The homeopaths were up in arms. If you mention this meta-analysis, they will try to tell you that it was a stitch-up. What Shang et al. did, essentially, like all the previous negative meta-analyses of homeopathy, was to exclude the poorer-quality trials from their analysis.
Homeopaths like to pick out the trials that give them the answer that they want to hear, and ignore the rest, a practice called ‘cherry-picking’. But you can also cherry-pick your favourite meta-analyses, or misrepresent them. Shang et al. was only the latest in a long string of meta-analyses to show that homeopathy performs no better than placebo.

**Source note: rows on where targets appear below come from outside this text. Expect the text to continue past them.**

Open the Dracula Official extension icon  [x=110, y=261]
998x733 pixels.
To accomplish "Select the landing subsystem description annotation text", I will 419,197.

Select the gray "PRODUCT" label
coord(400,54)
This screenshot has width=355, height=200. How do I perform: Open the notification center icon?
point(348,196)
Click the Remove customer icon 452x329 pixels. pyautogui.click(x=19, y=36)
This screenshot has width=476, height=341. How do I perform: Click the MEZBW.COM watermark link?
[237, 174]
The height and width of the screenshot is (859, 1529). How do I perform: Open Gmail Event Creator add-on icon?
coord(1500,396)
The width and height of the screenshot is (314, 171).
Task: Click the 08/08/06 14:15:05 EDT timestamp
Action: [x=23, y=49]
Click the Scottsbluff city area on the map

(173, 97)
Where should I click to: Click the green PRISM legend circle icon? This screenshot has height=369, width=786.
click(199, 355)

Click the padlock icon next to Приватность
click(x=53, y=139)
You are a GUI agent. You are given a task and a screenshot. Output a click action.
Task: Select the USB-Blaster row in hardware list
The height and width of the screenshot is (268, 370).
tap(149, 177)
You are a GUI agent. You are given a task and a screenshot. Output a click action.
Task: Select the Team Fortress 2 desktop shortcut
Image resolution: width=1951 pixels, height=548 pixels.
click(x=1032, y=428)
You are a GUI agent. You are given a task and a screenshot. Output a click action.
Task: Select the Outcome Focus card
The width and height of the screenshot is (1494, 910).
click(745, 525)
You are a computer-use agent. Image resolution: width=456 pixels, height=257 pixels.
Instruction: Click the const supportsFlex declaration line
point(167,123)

What is truly amazing to me is that despite the negative results of these meta-analyses, homeopaths have continued—right to the top of the profession—to claim that these same meta-analyses support the use of homeopathy. They do this by quoting only the result for all trials included in each meta-analysis. This figure includes all of the poorer-quality trials. The most reliable figure, you now know, is for the restricted pool of the most ‘fair tests’, and when you look at those, homeopathy performs no better than placebo. If this fascinates you (and I would be very surprised), then I am currently producing a summary with some colleagues, and you will soon be able to find it online at badscience.net, in all its glorious detail, explaining the results of the various meta-analyses performed on homeopathy.
Clinicians, pundits and researchers all like to say things like ‘There is a need for more research,’ because it sounds forward-thinking and open-minded. In fact that’s not always the case, and it’s a little-known fact that this very phrase has been effectively banned from the British Medical Journal for many years, on the grounds that it adds nothing: you may say what research is missing, on whom, how, measuring what, and why you want to do it, but the hand-waving, superficially open-minded call for ‘more research’ is meaningless and unhelpful.